Considerada a média importada nos 17 meses transcorridos entre janeiro de 2024 e maio de 2025 (quando ocorreu o caso de IAAP na avicultura comercial), nos últimos seis meses a China deixou de receber do Brasil, em média, pelo menos 45 mil toneladas mensais de carne de frango. É o que faz com que o total exportado no ano pelo Brasil continue aquém do registrado em 2024.
Persistindo a ausência chinesa em dezembro corrente, o volume total exportado em 2025 pode ficar aquém do registrado no ano passado. A perspectiva é levantada frente ao comportamento histórico dos embarques no último mês de cada exercício – época, aliás, em que os estoques externos visando ao Natal e ao período de Festas já foram antecipadamente formados.
Uma análise dos últimos 18 anos aponta que as exportações do mês de dezembro têm correspondido a 8,55% do total anual. Supondo-se que esse índice se mantenha também em 2025 e considerando que já foram exportadas perto de 4,670 milhões de toneladas entre janeiro e novembro, o volume deste mês irá girar em torno das 436 mil toneladas, o que redunda em um total anual pouco superior a 5,100 milhões de toneladas – portanto, menos que o registrado em 2024 (5.156.840 toneladas).

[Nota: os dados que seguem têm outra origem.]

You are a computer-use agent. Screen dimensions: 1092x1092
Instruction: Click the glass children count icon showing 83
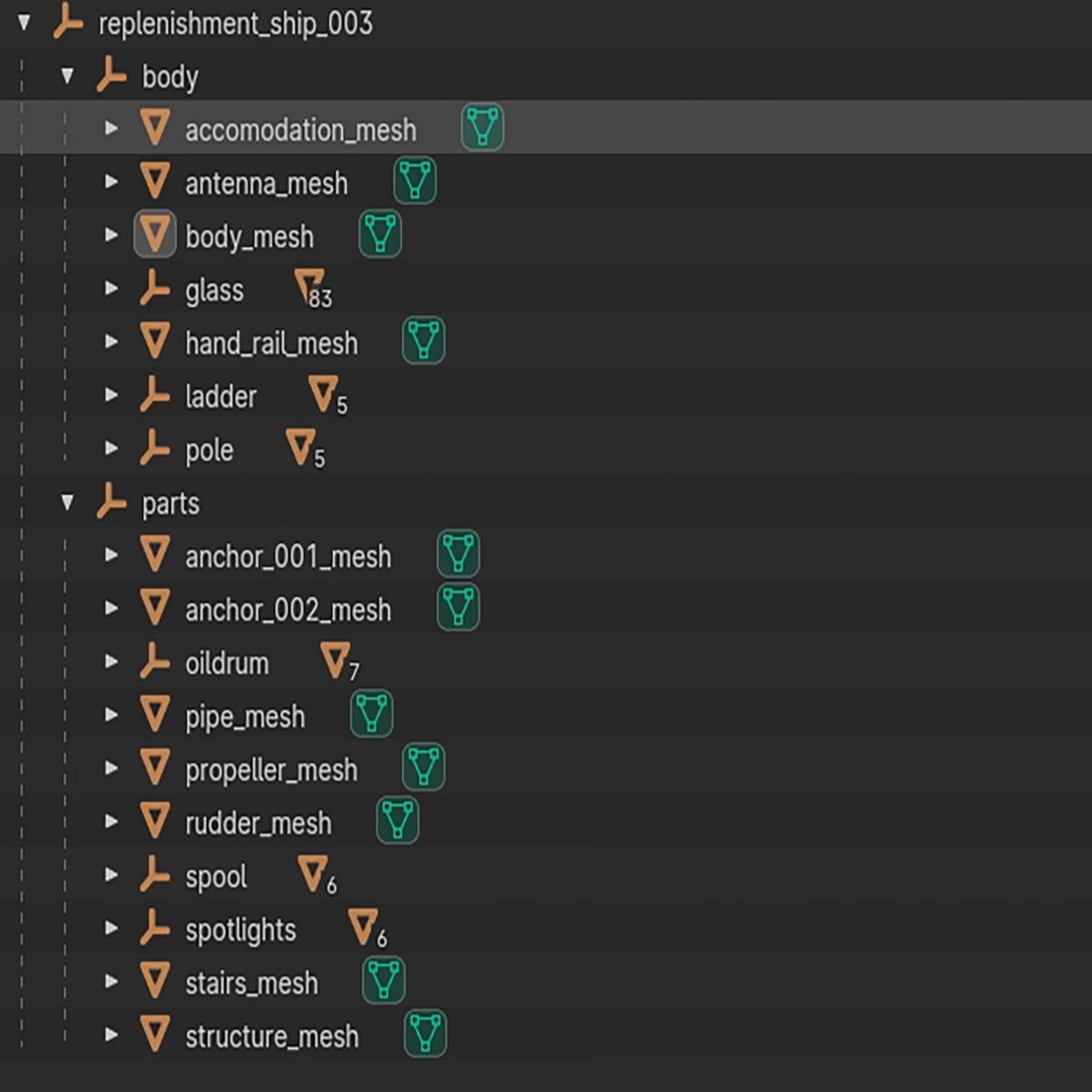(314, 289)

E quanto é preciso exportar para, pelo menos, igualar o resultado do ano passado? Nada menos que um volume próximo de 487 mil toneladas, resultado similar ao de outubro passado e que correspondeu a um recorde histórico nas exportações brasileiras de carne de frango.
O desafio, neste caso, é que, com o feriado natalino e o período de Festas, os embarques decrescem sensivelmente. Mas nada impossível. Melhor ainda se a China retomar suas compras.